北武断層周辺の丘陵丘頂部平坦面〜緩斜面は、大楠山を中心とした標高170〜40mにわたって、断片的に多数分布している。太田ほか(1982)は、平坦面の一部を小原台面に対比している。崩壊地形は長坂およびその西方に多数分布し、東方地域ではまれである。

今回の空中写真判読では、谷底平野を断層に沿った地域で判読し、完新世河成段丘高位面群・同中位面・同低位面に3区分した。中位面では断層による横ずれ河谷において、上流側の流路が横ずれしてきた隣りの河谷に河川争奪されている例が数多くみられる。横ずれ河谷が争奪された地点には風隙が生じ、争奪された河川は流路が短縮されたことによって回春し、河成段丘低位面になっている所もある。

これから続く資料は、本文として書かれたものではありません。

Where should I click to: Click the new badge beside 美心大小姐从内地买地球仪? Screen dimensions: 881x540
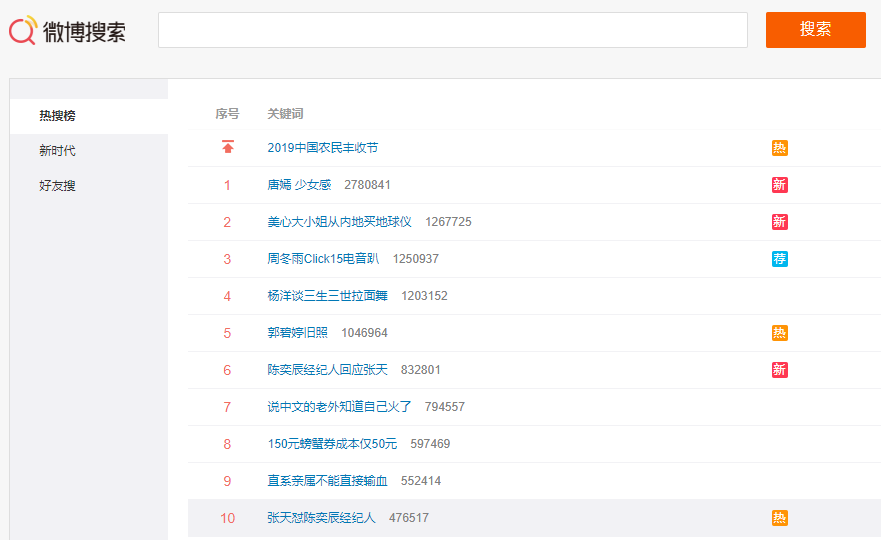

野比海岸の海成段丘面については、太田ほか(1994)に従って表示した。完新世海成段丘面は北武断層の南側では3段(上位からHM1面, HM2面,HM3面)に分類され、秋谷海岸においても3段の海成段丘面を識別できる。しかし、海成段丘面の分布地域は両海岸地域共に人工改変のために、完新世における断層変位地形は明らかでない。